----- Page extract -----

Drug resistance in BCSCs is associated with alterations in self-renewal and cell fate signaling pathways, including Notch, Wnt, Hedgehog, and HER-2. For example, Notch-1 overexpression is associated with chemoresistance (Sajithlal et al., 2010) and radioresistance (Phillips et al., 2006) of BCSCs. These effects may be mediated in part by the ability of Notch to promote the antiapoptotic gene survivin or the induction of cyclin D1 by Notch (Stahl et al., 2006). Increased survivin levels deregulate multiple mitotic checkpoints, contributing to genetic instability and inhibiting radiation- and drug-induced apoptosis (Phillips et al., 2006, Ponti et al., 2005, Sajithlal et al., 2010). Cyclin D1 is required for self-renewal of normal and cancer mammary stem cells (Jeselsohn et al., 2010) and is indispensable Notch1-induced mammary tumorigenesis (Ling et al., 2010). Cyclin D1 enhances Notch1 activity by inhibiting the expression of its negative regulator Numb (Lindsay et al., 2008). Since cyclin D1 is also a downstream target of Wnt, Stat3, β-catenin, and NF-κB signaling, it may be an important target governing stem cell expansion (Velasco-Velazquez et al., 2011a).

Given their tumorigenic properties and increased resistance to therapy, BCSCs have been implicated in therapeutic relapse. The BCSCs that survived the selective pressure exerted by therapy may pass on reduced sensitivity to their progeny, promoting the appearance of clinical resistance and allowing evolution of a more aggressive tumor over time (Fig. 2). However, that resistance is not a universal characteristic of BCSCs. BCSC population within a triple (estrogen receptor (ER), progesterone receptor (PR) and HER-2) negative cell line can be depleted by radiotherapy, supporting the hypothesis that resistance in not an intrinsic feature of BCSCs and suggesting a role for the molecular phenotype of the tumor (Zielske et al., 2011). Elucidation of the molecular mechanisms by which CSCs survive (or do not) survive therapy may identify new targets for breast cancer therapeutic intervention.

Figure 2. Key roles of breast cancer stem cells (BCSCs) in disease’s progression.

Figure 2

Open in a new tab

The small fraction of BCSCs within tumors is maintained by self-renewal of BCSCs and by “dedifferentiation” of cancer cells (A). BCSCs are more resistant to radiation and chemotherapy than the rest of tumor cells and can survive therapy (B). The surviving CSCs will be capable to repopulate treated-tumors and produce relapse (C). BCSCs can also be the source of metastastic lesions (D).

C. Metastasis

The cancer stem cell hypothesis considers that only CSCs will initiate and sustain tumor growth. In such model, CSCs are responsible for the metastatic dissemination of tumors. Different lines of evidence indicate that BCSCs play an important role in metastasis (reviewed by (Velasco-Velazquez et al., 2011b)). BCSCs display increased cell motility, invasion, and overexpress genes that promote metastasis (Liu et al., 2010a, Shipitsin et al., 2007, Charafe-Jauffret et al., 2009). Intracardiac injection of ALDH+ breast cancer cells, but not unseparated or ALDH cells, into immunodeficient mice, generates multiple metastases that recapitulate the heterogeneity of the initial tumor (Charafe-Jauffret et al., 2009, Charafe-Jauffret et al., 2010). Mammary fat pad implantation of CD44+/CD24-/low cells from human breast tumor samples produces spontaneous lung metastasis that can be serially passaged (Liu et al., 2010a).

----- Data listing -----

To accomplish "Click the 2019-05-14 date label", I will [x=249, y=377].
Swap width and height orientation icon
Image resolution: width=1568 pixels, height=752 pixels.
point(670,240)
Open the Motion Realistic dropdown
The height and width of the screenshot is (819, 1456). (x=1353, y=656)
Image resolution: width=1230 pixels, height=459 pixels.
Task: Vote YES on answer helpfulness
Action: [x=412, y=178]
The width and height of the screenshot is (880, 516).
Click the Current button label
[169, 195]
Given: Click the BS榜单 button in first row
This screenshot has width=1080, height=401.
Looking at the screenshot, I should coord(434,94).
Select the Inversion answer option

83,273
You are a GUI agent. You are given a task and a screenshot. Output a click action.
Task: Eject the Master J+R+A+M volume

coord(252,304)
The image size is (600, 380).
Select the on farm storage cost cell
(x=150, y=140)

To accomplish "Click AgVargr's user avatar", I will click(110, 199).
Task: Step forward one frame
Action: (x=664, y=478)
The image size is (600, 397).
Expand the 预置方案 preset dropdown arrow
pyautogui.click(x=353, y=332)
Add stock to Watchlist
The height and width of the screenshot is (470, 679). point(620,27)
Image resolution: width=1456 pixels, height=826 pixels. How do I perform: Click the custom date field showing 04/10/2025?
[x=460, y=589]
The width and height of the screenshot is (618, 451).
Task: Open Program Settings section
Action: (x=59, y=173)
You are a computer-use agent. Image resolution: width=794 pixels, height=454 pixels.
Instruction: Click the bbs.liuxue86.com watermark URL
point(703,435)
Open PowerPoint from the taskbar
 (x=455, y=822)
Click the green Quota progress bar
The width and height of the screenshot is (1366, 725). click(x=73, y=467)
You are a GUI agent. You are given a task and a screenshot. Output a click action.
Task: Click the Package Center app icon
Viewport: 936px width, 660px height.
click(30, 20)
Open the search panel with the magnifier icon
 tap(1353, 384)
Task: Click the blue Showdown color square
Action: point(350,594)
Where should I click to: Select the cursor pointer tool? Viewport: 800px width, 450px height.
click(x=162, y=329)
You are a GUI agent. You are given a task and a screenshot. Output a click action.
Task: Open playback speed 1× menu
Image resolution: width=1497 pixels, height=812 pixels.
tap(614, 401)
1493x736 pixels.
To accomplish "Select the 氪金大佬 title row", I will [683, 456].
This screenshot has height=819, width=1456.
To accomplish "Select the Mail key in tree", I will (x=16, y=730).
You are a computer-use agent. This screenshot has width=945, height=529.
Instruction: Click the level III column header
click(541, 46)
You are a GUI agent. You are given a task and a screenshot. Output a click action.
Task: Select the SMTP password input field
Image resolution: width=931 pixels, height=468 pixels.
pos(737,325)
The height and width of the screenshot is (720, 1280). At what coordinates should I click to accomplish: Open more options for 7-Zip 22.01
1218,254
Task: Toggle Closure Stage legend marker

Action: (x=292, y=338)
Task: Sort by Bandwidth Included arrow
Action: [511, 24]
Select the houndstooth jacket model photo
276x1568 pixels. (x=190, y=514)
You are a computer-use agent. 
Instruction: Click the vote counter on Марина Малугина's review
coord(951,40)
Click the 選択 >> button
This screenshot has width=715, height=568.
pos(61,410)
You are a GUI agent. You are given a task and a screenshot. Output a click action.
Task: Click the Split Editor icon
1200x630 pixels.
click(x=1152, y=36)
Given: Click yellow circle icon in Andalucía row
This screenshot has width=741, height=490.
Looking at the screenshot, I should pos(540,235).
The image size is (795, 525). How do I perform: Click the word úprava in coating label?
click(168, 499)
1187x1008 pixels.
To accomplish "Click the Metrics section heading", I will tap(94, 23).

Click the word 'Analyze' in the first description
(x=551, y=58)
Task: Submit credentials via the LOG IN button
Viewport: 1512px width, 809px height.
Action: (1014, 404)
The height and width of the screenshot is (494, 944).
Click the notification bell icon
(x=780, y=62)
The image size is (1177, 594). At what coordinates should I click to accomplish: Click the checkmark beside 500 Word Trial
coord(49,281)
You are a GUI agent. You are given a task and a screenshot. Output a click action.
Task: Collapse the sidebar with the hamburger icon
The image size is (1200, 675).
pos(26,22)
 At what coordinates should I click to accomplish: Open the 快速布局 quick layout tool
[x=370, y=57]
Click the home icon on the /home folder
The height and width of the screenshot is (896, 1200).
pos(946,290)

-----

→ **Exercises to complete**
1. In the breast cancer stem cell excerpt, cyclin D1 enhances Notch1 activity by inhibiting the expression of which negative regulator?
2. Repeat the breast cancer stem cell excerpt word for word, starting at "Given their tumorigenic" and ending at "cancer therapeutic intervention.".

→ **Answers for each item**
1. Numb

2.
Given their tumorigenic properties and increased resistance to therapy, BCSCs have been implicated in therapeutic relapse. The BCSCs that survived the selective pressure exerted by therapy may pass on reduced sensitivity to their progeny, promoting the appearance of clinical resistance and allowing evolution of a more aggressive tumor over time (Fig. 2). However, that resistance is not a universal characteristic of BCSCs. BCSC population within a triple (estrogen receptor (ER), progesterone receptor (PR) and HER-2) negative cell line can be depleted by radiotherapy, supporting the hypothesis that resistance in not an intrinsic feature of BCSCs and suggesting a role for the molecular phenotype of the tumor (Zielske et al., 2011). Elucidation of the molecular mechanisms by which CSCs survive (or do not) survive therapy may identify new targets for breast cancer therapeutic intervention.